Problem requirements: As an exercise in exact copying, transcribe the lines below from the one holding "You are a computer-use agent. This" through the last, with both ends included and pictures left out.
═════ Material for the task ═════
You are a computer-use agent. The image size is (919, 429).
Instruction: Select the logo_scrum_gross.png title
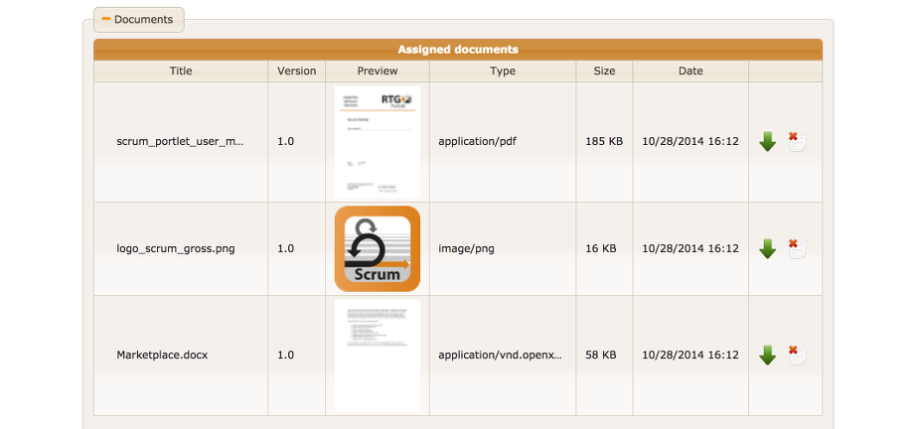(176, 248)
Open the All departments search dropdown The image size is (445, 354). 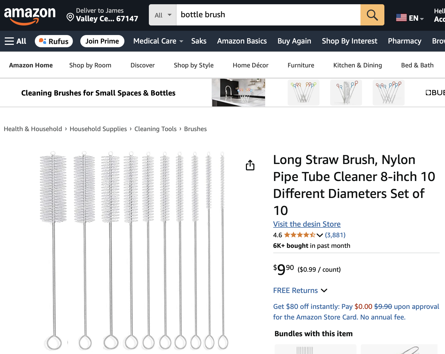[163, 15]
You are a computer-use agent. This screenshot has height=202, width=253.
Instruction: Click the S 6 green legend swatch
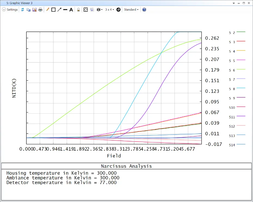pos(241,70)
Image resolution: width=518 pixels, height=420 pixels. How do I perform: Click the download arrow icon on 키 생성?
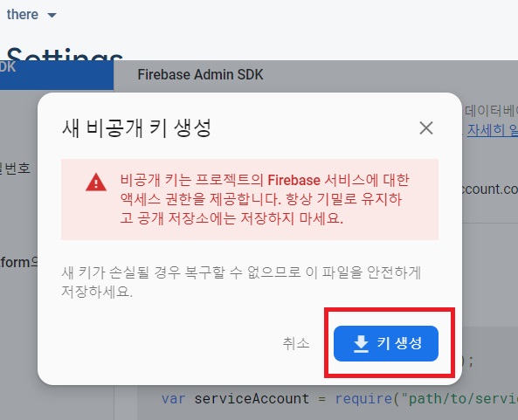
═════
Solution for this exercise:
You are a computer-use agent. This screenshot has height=202, width=253.
Instruction: Click the S 6 green legend swatch
pos(241,70)
Image resolution: width=518 pixels, height=420 pixels. How do I perform: Click the download arrow icon on 키 생성?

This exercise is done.